Those with a recorded history of cannabis use in general practice records are at a much higher risk of developing mental ill-health problems such as anxiety or depression as well as severe mental illnesses, new research shows.
The findings indicated that following the first recorded use of cannabis, patients were three times more likely to develop common mental health problems such as depression and anxiety.
In addition, they were almost seven times more likely to develop severe mental illnesses such as psychosis or schizophrenia.

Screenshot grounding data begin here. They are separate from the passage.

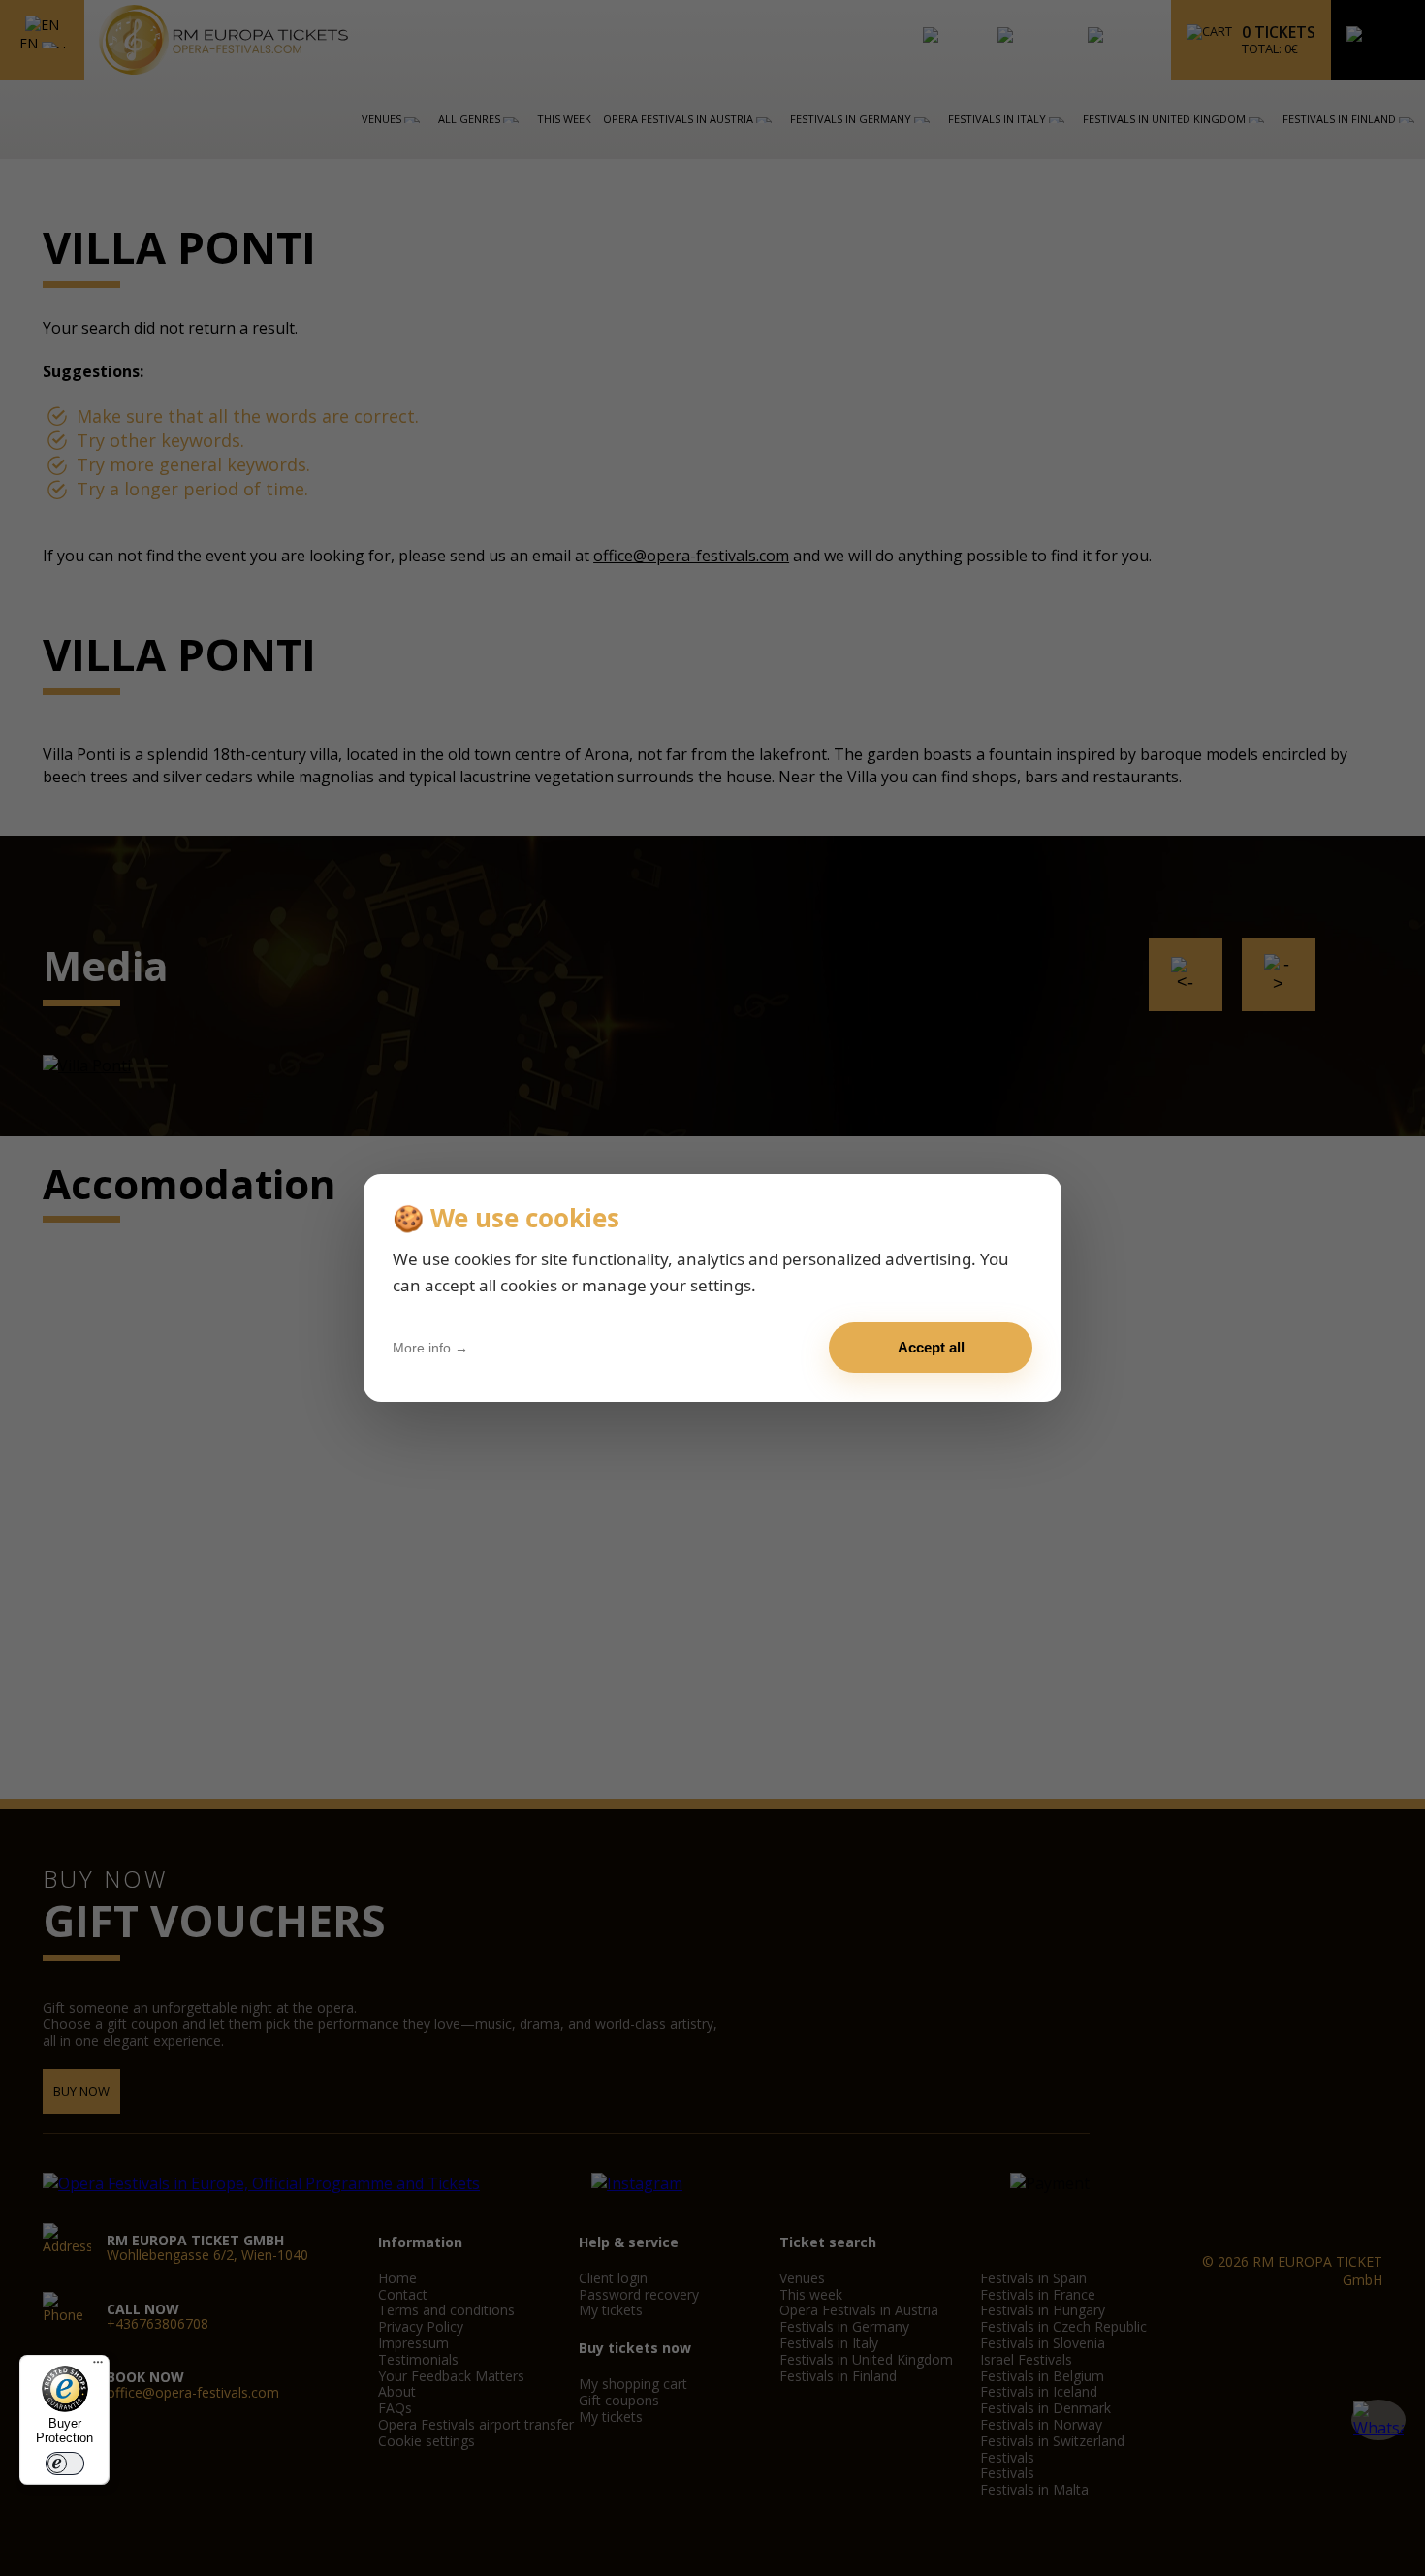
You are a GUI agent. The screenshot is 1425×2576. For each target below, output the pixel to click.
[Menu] (98, 2366)
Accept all (931, 1347)
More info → (430, 1347)
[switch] (65, 2463)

“The research reaffirms the need to ensure a public health approach to recreational drug use across the UK,” said researcher Joht Singh Chandan from the University of Birmingham.
“We must continue to progress measures to improve the prevention and detection of drug use as well as implement the appropriate supportive measures in an equitable manner to prevent the secondary negative health consequences,” Chandan added.
For the study, published in the journal Psychological Medicine, the team included records from 787 GP practices around the UK gathered over 23 years between 1995 and 2018.
The researchers were able to include data from 28,218 patients who had a recorded exposure to cannabis.
These were matched to 56,208 patients who had not been using cannabis and controlled for sex, age, ethnicity, smoking status and other relevant characteristics.
The cannabis users also had much higher rates of having a recorded history of using other drugs such as heroin, cocaine and amphetamines.